[Records for the exercise Boundary: Start]
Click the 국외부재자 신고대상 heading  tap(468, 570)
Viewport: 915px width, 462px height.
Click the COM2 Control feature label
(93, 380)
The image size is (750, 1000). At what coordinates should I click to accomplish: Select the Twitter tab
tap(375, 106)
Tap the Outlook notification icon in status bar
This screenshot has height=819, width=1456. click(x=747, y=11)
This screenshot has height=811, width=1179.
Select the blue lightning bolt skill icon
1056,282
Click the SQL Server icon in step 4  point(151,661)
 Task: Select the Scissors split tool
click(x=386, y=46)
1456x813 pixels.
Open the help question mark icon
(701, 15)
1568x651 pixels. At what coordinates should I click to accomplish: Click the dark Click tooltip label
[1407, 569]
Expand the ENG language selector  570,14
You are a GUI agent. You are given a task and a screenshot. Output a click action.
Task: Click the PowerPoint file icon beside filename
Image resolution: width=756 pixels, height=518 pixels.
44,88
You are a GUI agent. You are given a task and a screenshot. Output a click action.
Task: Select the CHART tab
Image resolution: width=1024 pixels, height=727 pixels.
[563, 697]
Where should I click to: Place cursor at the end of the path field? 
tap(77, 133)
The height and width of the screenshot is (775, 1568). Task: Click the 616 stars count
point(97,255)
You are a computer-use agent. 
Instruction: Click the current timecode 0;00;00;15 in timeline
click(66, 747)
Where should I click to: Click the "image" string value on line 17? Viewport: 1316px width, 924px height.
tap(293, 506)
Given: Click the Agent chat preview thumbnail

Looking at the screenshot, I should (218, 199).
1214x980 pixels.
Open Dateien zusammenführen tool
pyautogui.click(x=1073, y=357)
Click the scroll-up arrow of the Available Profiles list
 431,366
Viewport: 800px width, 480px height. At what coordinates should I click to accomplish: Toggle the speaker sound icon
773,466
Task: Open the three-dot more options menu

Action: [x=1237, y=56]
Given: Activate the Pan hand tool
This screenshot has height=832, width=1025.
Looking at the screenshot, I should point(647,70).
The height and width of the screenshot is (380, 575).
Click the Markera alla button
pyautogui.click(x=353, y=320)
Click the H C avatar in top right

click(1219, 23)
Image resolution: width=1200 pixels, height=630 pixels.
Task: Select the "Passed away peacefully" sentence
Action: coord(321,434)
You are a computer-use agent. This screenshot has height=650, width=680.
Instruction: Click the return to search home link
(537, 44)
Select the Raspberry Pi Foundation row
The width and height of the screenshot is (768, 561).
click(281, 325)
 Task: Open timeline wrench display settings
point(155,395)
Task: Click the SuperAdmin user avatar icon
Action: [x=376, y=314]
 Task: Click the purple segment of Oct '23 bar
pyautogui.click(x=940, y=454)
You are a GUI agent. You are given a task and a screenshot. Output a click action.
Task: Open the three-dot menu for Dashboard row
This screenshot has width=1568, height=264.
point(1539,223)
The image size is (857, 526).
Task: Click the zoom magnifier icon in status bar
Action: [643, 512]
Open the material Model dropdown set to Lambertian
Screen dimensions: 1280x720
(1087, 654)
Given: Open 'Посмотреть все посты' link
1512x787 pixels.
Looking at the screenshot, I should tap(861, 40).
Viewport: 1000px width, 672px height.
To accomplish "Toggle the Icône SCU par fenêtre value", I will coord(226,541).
[Records for the exercise Boundary: End]
§ Work to be completed: Gather all lines from the listing above in which "computer" occurs.

§ Answer area:
You are a computer-use agent. 
You are a computer-use agent. This screenshot has height=650, width=680.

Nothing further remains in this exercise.